Psicoterapia caseira
Quero acreditar que todos os seres humanos têm comportamentos que, quando confrontados com a lógica da «normalidade», não fazem muito sentido ou são motivados por emoções mesquinhas e pouco razoáveis. Dou por mim muitas vezes a fazer uma espécie de autoanálise, tentando compreender certas condutas ou pensamentos que me pareceram deslocados ou infundados. Porque falei assim com certa pessoa, porque sinto isto ou aquilo relativamente a dado acontecimento, porque fico melindrada com algo que não me diz respeito. Esta psicoterapia caseira sempre me pareceu fazer mais sentido do que a consulta de um profissional.
Não nutro qualquer antipatia pelos psicólogos ou psicoterapeutas, mas a imagem mental que monto na minha cabeça de uma consulta num destes profissionais não me proporciona qualquer conforto. Eu a falar das minhas misérias pessoais, a desfiar um rol de emoções e pensamentos obscuros a um estranho, enquanto o terapeuta, já fartinho de ouvir ladainhas do mesmo género, dilemas indiferenciados, pensa no que vai fazer para o jantar, se desligou o ferro de engomar ou se deu comida ao gato antes de sair de casa.
Claro está que nem todo o comportamento é facilmente solucionado ou compreendido através da terapia caseira. Talvez a ajuda de um profissional não fosse má ideia, me ajudasse a saltar a cerca do até agora intransponível. Mas para quê compreender ou mudar algo que, embora «anormal», me é característico, me define enquanto pessoa?
Tenho quase quarenta anos e desde os meus quatro anos (altura em que a minha irmã nasceu) que durmo com um boneco. É fácil de imaginar o estado em que se encontra um peluche com 34 anos que foi abraçado e afagado diariamente durante todo esse tempo. Quando há uns tempos o mostrei a uma amiga de infância que, sabendo da minha obsessão, me perguntou por ele, ela ficou a rir durante cinco minutos perante a visão do boneco desconjuntado.

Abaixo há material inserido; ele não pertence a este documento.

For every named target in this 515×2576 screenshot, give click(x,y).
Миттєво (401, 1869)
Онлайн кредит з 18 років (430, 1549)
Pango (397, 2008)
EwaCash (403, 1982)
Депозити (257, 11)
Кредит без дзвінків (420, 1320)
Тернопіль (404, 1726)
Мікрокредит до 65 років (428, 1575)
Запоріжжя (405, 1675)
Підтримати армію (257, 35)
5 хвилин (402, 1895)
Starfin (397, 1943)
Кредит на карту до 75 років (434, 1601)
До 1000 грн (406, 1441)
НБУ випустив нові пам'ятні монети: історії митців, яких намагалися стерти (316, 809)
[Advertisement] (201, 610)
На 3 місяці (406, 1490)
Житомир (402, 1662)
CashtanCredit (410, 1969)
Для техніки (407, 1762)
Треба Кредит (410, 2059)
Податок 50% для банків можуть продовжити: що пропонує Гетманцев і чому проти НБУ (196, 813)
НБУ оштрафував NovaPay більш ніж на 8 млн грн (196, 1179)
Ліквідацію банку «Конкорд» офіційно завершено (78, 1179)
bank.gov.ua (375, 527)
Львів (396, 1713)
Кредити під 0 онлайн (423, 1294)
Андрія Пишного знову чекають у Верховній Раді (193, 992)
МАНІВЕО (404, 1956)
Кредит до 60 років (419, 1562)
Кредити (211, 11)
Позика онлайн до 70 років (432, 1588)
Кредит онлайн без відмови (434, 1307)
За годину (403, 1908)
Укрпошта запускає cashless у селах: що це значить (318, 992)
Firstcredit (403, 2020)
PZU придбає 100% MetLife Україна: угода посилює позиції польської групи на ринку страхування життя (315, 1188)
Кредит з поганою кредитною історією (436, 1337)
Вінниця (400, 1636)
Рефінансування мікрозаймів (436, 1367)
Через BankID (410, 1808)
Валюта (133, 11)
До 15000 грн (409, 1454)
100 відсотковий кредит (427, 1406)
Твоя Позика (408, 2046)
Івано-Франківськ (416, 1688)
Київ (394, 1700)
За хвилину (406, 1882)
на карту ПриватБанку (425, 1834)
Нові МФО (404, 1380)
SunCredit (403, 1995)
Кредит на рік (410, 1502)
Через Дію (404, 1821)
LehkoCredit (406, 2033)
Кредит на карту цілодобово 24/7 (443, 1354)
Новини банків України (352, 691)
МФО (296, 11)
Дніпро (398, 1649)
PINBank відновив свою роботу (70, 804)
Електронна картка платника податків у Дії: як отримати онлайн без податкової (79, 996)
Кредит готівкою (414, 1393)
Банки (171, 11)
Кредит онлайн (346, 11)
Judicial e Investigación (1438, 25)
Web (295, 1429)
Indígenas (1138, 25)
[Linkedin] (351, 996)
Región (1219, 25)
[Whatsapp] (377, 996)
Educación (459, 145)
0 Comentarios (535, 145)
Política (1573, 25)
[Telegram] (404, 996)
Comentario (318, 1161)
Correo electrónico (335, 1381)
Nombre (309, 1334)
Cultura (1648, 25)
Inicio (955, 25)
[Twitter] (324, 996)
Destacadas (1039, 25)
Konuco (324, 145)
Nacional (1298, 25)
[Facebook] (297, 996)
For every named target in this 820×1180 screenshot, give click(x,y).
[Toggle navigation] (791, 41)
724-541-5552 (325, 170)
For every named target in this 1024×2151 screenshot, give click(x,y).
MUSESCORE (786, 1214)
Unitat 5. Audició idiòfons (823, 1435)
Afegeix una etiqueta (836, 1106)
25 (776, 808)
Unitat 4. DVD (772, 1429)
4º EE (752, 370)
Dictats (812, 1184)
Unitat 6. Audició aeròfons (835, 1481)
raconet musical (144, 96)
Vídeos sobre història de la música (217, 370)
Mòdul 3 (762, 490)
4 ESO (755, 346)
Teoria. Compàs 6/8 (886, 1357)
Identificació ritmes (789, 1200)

Nenhuma mudança na minha vida conseguiu arredá-lo da minha cama. Cresci, casei, tive um filho, mas o boneco continua a repousar junto ao meu peito todas as noites. O meu marido ainda sugeriu que o guardasse como recordação de forma a preservá-lo, pois o estado esfiapado em que está é realmente alarmante. Mas nada ou ninguém consegue tirá-lo dos meus braços. Desde há uns anos para cá, passei a deixá-lo em casa quando viajo. Tenho medo de me esquecer dele em algum hotel ou de o perder se as malas se extraviarem num qualquer aeroporto. Mas esta é mesmo a única cedência que faço no que diz respeito ao afastamento do meu querido boneco.
Se é estranho uma mulher adulta dormir com um peluche esfrangalhado? Talvez seja. Ainda há umas semanas li um artigo que associava o autismo a essa dependência de um boneco ou objeto por parte de um adulto. Talvez a minha dependência tenha uma explicação médica ou psicológica qualquer, mas este ser dependente de um pedaço de tecido e linha de coser sou eu e este eu não quer saber de certas estranhezas, de certas anormalidades. Até gosta delas.